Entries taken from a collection
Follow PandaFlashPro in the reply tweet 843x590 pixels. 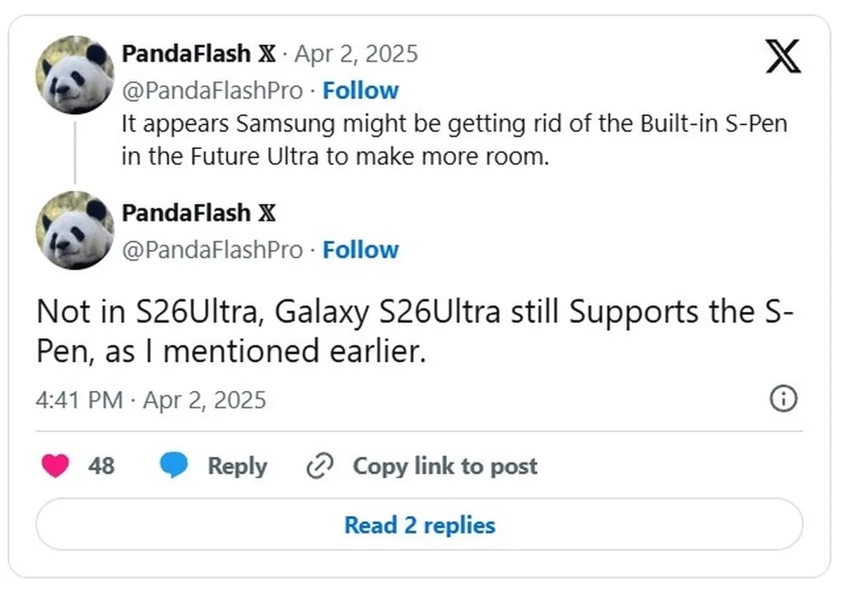361,249
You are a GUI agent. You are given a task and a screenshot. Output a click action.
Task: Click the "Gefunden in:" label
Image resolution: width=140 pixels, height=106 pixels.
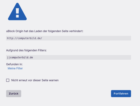14,64
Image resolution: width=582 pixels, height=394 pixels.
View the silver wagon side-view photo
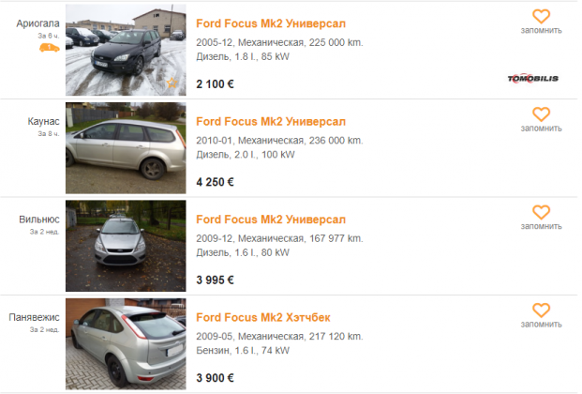[x=126, y=148]
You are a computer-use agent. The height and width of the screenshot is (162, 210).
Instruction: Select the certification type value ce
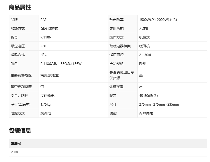[141, 87]
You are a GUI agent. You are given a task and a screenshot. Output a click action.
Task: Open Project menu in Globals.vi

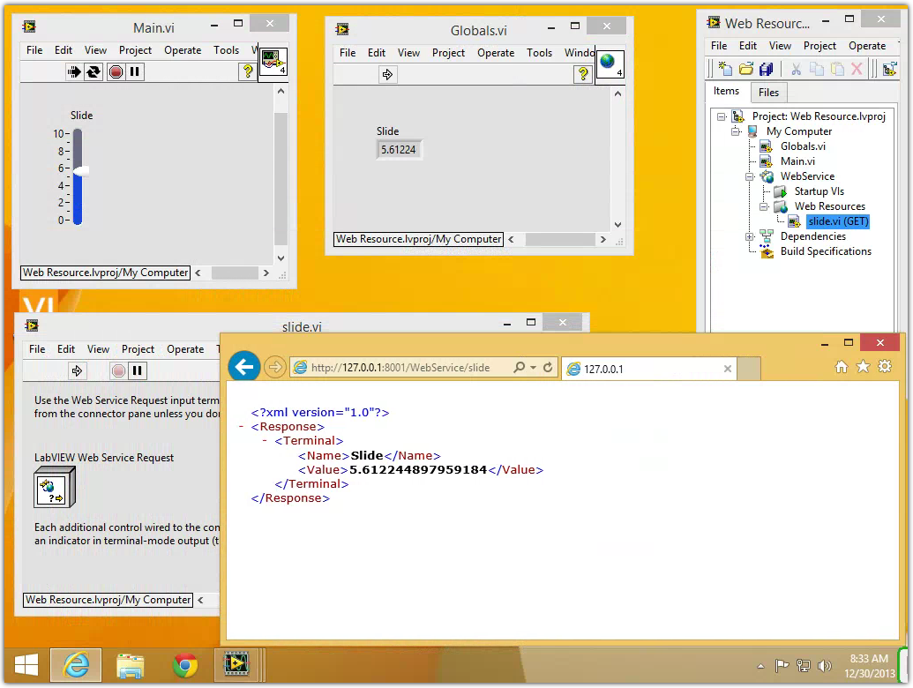tap(448, 53)
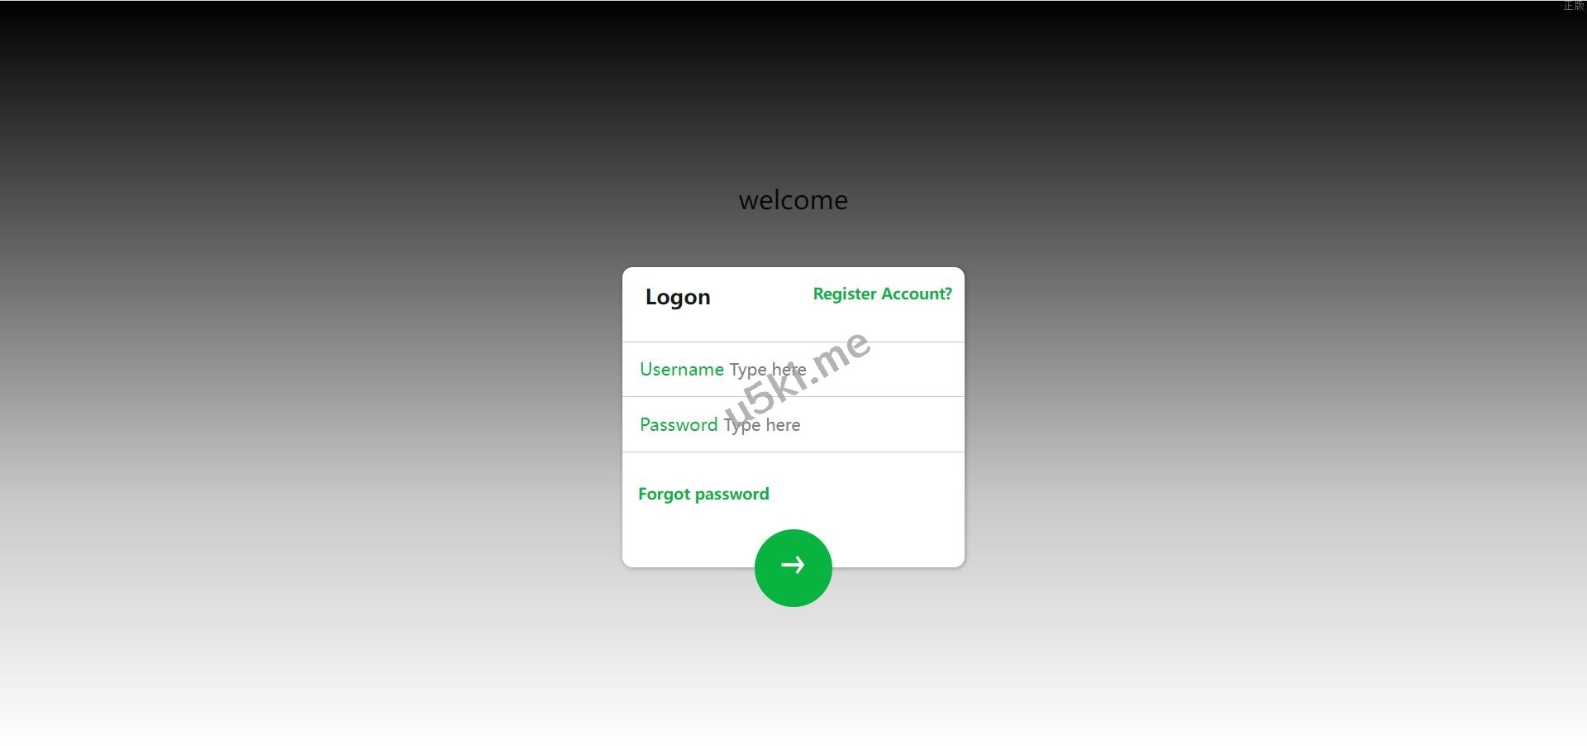1587x746 pixels.
Task: Submit the logon form with arrow
Action: (x=793, y=567)
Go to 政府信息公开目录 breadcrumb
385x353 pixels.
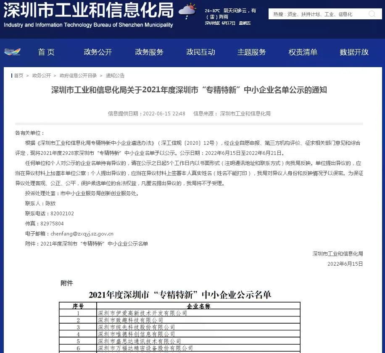[78, 76]
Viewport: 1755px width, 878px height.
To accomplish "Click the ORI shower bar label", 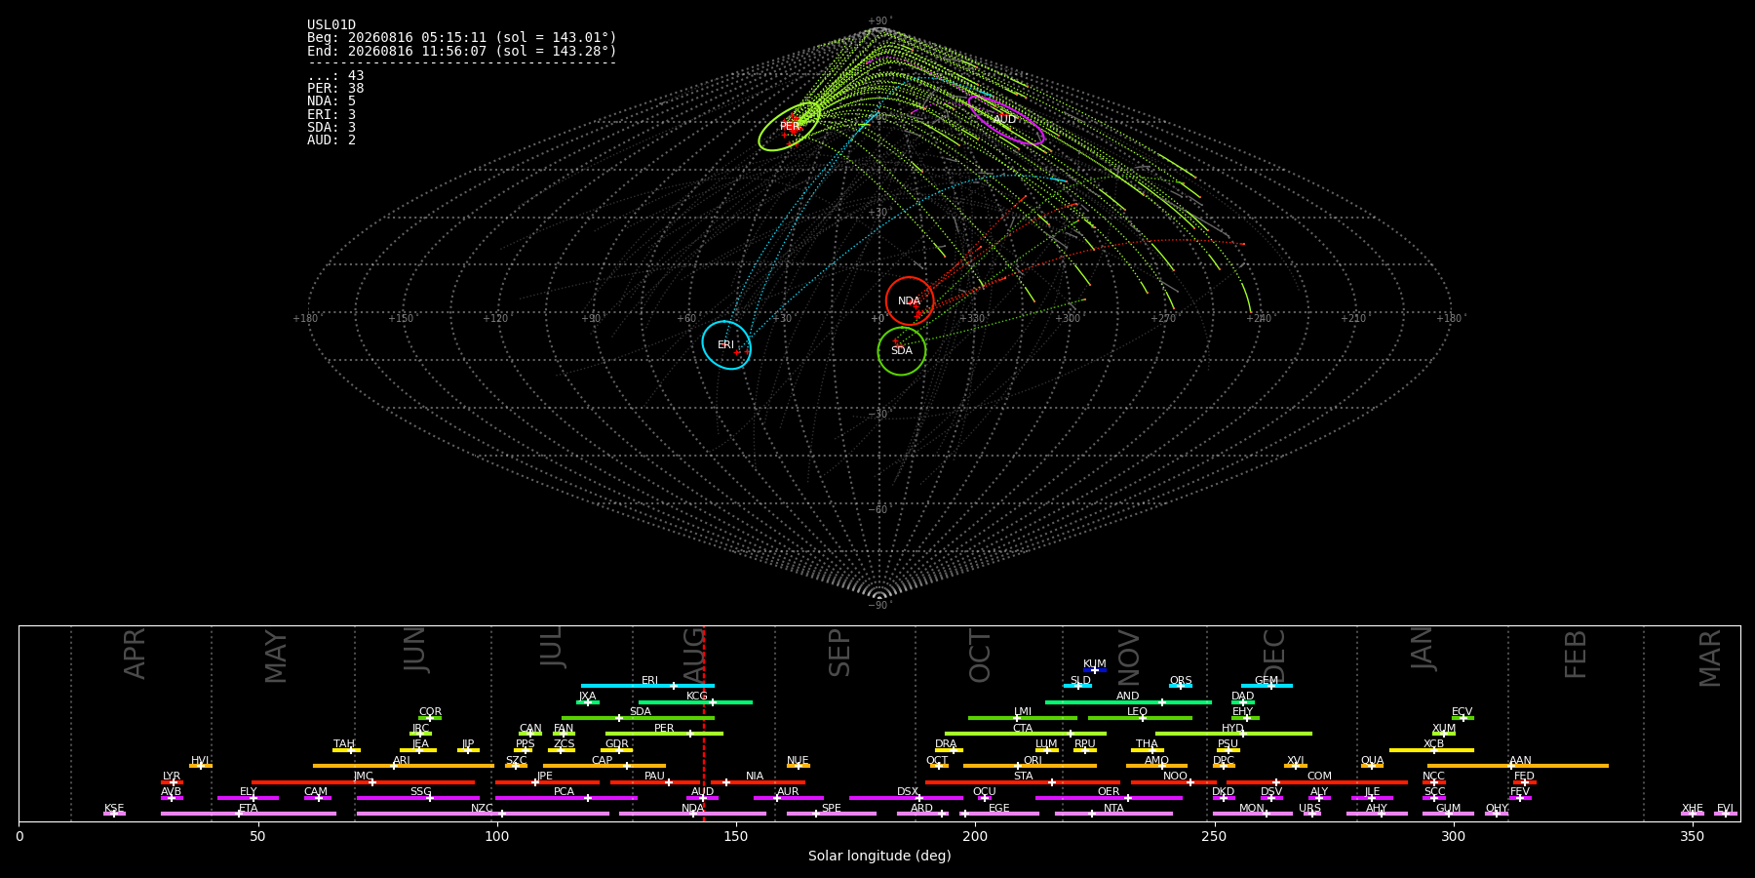I will click(1033, 761).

PROBLEM TO SOLVE
Pictures do not belong in the answer. Return the lines above starting at the one with "Image resolution: width=140" and ending at the one with "You are a computer-use", both kept, exactly.

OUTPUT OF THE TASK
Image resolution: width=140 pixels, height=106 pixels.
14,64
Image resolution: width=582 pixels, height=394 pixels.
View the silver wagon side-view photo
[x=126, y=148]
You are a computer-use agent. The height and width of the screenshot is (162, 210).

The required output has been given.